Lightspeed Geometric Dataset Distance via Sliced Optimal Transport¶

Conference: ICML2025
arXiv: 2501.18901
Code: hainn2803/s-OTDD
Area: Optimal Transport / Dataset Distance
Keywords: Sliced Optimal Transport, Dataset Distance, Moment Transform Projection, Wasserstein Distance, Transfer Learning

TL;DR¶

Proposes s-OTDD (sliced optimal transport dataset distance), which maps label distributions to scalars via Moment Transform Projection (MTP) to achieve near-linear complexity dataset distance computation, running significantly faster than OTDD while achieving comparable performance.

Background & Motivation¶

Dataset distance metrics are crucial in tasks such as transfer learning, domain adaptation, and data augmentation. Among existing methods, OTDD (Optimal Transport Dataset Distance) is based on a hierarchical optimal transport framework, which first computes label distances via an inner OT and then computes dataset distances via an outer OT. Although it possesses favorable theoretical properties, it suffers from high computational complexity:

OTDD (Exact): time complexity \(\mathcal{O}(n^3 \log n + c^2(n_{\max}^3 \log n_{\max} + d))\), space \(\mathcal{O}(n^2 + c^2)\)
WTE (Wasserstein Task Embedding): requires MDS + Wasserstein embedding, is computationally expensive, and is not a valid metric
CHSW: requires embedding labels using MDS beforehand, still maintaining a quadratic dependence on the number of classes

Limitations of Prior Work: When the dataset size \(n > 30000\) or the feature dimension \(d\) is high, the aforementioned methods crash due to memory limits. The authors aim to design a training-free, embedding-free dataset distance that achieves near-linear computational complexity without depending on the number of classes.

Method¶

Mechanism: Projecting data points to one dimension¶

The key challenge of s-OTDD lies in: a data point \((x, y)\) contains features \(x\) and a label \(y\), where the label is represented as a conditional distribution \(q_y(X) = q(X|Y=y)\) over the feature space. How can a "distribution" be projected into a scalar?

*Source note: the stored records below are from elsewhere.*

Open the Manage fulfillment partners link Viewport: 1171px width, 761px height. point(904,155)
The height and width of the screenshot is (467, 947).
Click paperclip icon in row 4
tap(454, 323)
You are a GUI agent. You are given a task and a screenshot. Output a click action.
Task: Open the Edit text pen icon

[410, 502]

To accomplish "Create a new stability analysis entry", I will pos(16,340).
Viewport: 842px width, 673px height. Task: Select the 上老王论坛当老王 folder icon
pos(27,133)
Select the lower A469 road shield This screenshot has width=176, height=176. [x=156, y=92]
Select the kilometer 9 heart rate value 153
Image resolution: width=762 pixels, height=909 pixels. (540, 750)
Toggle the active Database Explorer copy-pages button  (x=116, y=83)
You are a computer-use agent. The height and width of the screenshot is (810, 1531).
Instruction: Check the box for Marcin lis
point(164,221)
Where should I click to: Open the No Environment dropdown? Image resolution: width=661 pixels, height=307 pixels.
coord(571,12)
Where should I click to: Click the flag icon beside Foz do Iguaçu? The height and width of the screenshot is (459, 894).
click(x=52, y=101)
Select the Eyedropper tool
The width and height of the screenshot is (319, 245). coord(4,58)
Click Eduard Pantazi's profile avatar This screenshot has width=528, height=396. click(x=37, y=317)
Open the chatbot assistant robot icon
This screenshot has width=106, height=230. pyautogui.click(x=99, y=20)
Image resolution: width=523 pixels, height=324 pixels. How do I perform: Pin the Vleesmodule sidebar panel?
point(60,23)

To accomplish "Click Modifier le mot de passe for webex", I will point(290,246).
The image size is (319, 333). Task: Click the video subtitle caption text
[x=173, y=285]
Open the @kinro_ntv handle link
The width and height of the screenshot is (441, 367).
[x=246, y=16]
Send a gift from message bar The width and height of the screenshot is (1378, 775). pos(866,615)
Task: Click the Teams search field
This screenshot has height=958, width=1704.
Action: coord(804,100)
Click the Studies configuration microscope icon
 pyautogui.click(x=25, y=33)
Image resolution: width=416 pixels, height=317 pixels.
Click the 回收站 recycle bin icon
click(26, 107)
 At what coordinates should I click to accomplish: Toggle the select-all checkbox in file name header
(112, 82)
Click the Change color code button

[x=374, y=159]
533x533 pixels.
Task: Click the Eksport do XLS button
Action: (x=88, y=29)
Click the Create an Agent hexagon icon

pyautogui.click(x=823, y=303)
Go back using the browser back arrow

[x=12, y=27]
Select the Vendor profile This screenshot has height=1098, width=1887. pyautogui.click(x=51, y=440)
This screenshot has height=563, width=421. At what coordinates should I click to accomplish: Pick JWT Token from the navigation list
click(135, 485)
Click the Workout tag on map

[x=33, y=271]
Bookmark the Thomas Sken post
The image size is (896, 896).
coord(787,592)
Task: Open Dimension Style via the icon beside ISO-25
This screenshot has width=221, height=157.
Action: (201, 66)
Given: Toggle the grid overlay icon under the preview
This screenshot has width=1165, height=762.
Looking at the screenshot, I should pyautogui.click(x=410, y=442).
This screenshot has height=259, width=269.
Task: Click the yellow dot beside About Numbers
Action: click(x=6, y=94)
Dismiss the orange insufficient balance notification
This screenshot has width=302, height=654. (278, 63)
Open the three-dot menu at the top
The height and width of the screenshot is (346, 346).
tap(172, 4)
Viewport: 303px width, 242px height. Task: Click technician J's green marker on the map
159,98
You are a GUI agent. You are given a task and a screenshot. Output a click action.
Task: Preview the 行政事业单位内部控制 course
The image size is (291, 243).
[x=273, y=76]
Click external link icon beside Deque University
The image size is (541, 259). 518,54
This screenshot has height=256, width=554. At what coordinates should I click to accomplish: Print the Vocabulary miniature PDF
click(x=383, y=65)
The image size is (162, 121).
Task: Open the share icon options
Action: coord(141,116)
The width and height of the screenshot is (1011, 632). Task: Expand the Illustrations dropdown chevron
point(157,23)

1. Moment Transform Projection (MTP)¶

MTP is the core innovation of this work, mapping the label distribution \(q_y\) to a scalar in two steps:

Step 1 — Feature Projection: Uses a projection function \(\mathcal{FP}_\theta: \mathcal{X} \to \mathbb{R}\) (such as the Radon transform \(\theta^\top x\)) to project the high-dimensional distribution onto one dimension.

Step 2 — Scaled Moment: Computes the \(\lambda\)-th order scaled moment of the one-dimensional projected distribution:

\[\mathcal{SM}_\lambda(\mu) = \int_{\mathbb{R}} \frac{x^\lambda}{\lambda!} f_\mu(x) dx\]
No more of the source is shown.